Athens County Courthouse

The Athens County Courthouse

Athens area resident Bill Hayes is hoping to unseat Athens County Commissioner Lenny Eliason in the General Election next November, confirming that he’s currently circulating petitions to run as an Independent candidate. Incumbent Eliason, a registered Democrat, announced his re-election campaign earlier this week.

Deadline for candidates to register for the May 8 party primaries is next Wednesday, Feb. 7. Independents have until May 7 to register for the General Election. No other candidates have registered or announced an intent to run against Eliason.

Though he has voted as a Democrat in the past, Hayes said he’s running as an independent in part because he wants to avoid party distractions from “any positions that a party might impose on me.” Additionally, he said, “I’m not representing outside-of-Athens interests… I’m here to work for us.” 

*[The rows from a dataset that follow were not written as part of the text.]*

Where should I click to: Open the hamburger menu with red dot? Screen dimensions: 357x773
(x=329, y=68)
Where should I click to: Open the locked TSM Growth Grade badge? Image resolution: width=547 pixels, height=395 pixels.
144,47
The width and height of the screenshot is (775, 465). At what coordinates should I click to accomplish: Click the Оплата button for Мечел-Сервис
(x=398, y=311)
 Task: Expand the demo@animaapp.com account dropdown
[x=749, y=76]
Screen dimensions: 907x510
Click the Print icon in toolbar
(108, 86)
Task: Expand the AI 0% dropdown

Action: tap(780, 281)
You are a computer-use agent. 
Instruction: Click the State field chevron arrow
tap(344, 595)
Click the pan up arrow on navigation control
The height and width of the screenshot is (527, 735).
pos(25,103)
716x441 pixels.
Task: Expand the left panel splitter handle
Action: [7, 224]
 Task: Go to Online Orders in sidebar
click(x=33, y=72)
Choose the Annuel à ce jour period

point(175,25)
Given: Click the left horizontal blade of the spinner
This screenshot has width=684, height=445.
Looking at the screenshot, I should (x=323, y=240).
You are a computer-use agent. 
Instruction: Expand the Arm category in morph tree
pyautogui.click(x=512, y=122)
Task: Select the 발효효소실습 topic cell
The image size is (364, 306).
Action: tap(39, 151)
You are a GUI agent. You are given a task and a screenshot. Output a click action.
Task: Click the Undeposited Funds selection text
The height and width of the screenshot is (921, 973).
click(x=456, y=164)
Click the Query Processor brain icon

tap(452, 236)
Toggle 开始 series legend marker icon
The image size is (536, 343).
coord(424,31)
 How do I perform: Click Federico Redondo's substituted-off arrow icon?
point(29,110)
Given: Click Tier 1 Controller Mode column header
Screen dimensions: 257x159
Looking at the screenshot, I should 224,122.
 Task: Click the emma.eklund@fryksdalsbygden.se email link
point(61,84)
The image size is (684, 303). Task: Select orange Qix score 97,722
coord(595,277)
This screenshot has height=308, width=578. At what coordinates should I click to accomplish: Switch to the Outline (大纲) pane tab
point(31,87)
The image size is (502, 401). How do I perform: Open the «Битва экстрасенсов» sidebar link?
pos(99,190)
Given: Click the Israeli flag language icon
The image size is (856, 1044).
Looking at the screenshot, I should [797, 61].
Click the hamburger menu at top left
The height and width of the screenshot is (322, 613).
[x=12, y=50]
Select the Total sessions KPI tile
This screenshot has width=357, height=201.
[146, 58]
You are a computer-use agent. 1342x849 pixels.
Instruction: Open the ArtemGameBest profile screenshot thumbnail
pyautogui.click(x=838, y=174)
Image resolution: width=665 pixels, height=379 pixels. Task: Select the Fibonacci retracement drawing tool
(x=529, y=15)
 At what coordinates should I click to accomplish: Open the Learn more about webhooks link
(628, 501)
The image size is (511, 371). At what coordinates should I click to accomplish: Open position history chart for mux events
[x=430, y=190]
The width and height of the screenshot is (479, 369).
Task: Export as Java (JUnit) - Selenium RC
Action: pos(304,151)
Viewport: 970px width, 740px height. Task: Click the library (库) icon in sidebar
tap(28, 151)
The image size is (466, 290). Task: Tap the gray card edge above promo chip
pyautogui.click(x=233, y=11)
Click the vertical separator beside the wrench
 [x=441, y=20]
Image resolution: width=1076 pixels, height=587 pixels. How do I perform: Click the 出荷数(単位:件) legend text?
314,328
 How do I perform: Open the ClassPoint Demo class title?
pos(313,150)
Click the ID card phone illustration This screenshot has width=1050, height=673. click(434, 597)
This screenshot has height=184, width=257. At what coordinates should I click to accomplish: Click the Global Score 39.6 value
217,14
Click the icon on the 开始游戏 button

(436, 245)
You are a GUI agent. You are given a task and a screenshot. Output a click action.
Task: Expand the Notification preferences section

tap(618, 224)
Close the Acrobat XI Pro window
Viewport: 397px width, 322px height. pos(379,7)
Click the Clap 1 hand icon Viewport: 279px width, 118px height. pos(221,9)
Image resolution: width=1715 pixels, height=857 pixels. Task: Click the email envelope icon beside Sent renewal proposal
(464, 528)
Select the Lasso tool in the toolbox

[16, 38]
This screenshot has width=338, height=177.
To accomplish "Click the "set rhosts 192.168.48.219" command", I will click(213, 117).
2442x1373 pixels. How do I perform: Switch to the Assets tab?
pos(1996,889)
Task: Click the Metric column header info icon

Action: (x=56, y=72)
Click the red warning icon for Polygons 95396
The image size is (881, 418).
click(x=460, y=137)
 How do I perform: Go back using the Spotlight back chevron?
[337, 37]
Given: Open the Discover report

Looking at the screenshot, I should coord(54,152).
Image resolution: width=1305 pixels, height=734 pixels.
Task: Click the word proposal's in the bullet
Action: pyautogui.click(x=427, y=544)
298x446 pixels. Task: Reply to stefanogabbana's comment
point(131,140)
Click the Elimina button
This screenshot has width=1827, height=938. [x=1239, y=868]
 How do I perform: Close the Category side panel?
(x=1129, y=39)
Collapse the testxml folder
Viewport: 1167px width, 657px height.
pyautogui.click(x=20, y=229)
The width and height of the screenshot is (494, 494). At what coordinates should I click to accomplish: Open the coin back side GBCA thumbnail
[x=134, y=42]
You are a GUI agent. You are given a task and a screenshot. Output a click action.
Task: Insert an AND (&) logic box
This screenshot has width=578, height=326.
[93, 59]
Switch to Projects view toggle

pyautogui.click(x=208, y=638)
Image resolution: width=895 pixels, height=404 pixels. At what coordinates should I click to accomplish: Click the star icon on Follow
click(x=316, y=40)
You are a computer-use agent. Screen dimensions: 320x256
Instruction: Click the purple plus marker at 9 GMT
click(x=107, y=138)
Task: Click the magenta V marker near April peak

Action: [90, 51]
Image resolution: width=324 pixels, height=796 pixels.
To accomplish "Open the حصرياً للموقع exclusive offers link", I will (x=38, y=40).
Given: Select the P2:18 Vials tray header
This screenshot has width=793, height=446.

One of the ways Hayes said he hopes to see the county improve is through better economic development strategies. “That is the primary reason” he decided to run for office, he said – to improve economic development in Athens County. He referenced unique assets in the region that he thinks the county could capitalize on, “things that we don’t have to compete (over) because no one else has them,” like wildlife and the outdoors, local farming and agriculture, and the hunting industry. 

Local hunting licenses are “a real bargain,” Hayes said, and the hunting industry itself could provide an opportunity to appeal to international interests, something he thinks the county should do more of.

“It’s incredibly expensive to hunt” in Germany and Japan, Hayes said. Encouraging hunters from Germany and Japan to come here to hunt instead is “something I’d like to explore… (and) one of the many things that we can do” to encourage economic growth in the region, he said. “We have a lot to offer here that other places in the state don’t have… (that is) not going anywhere,” Hayes said. “We might as well take advantage of it.” 

Hayes pointed out that he doesn’t oppose technological development and thinks the county could do more to work with Ohio University in creating jobs. However, he also emphasized a need to work with people in the county to help them succeed with the means they have. There are “plenty of people who know how to make things with their hands” in Athens County, he said. “We’re not doing anything to help those people… We’re not looking at the interests and the passions and resources that we have right here.”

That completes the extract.